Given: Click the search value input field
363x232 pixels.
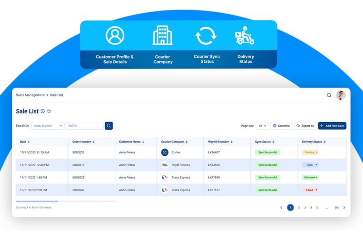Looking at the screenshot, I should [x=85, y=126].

#####

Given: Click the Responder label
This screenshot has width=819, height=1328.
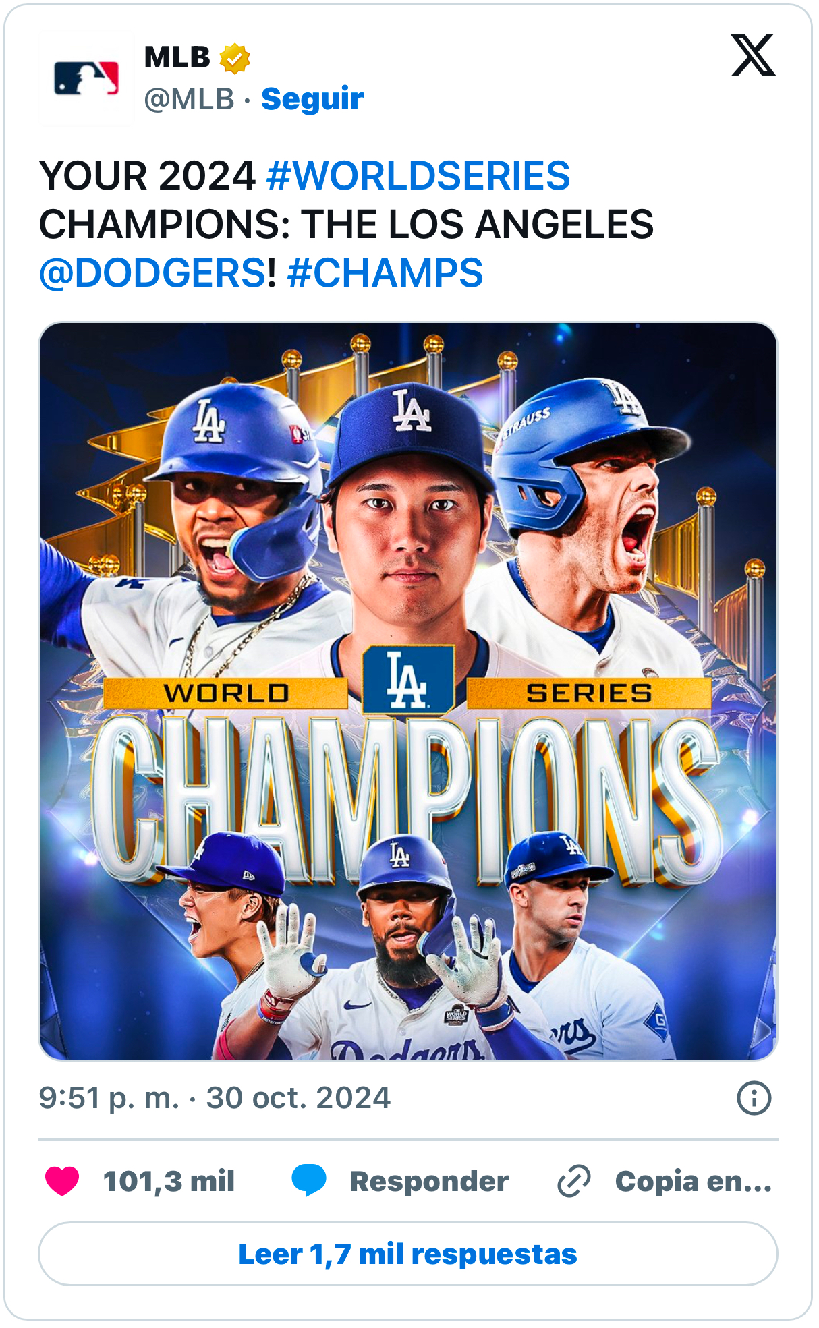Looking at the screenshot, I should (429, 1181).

#####

(Your task) Exactly how many lines of the listing above contain the string "Given"? Give no more than the number.

(Expected answer) 2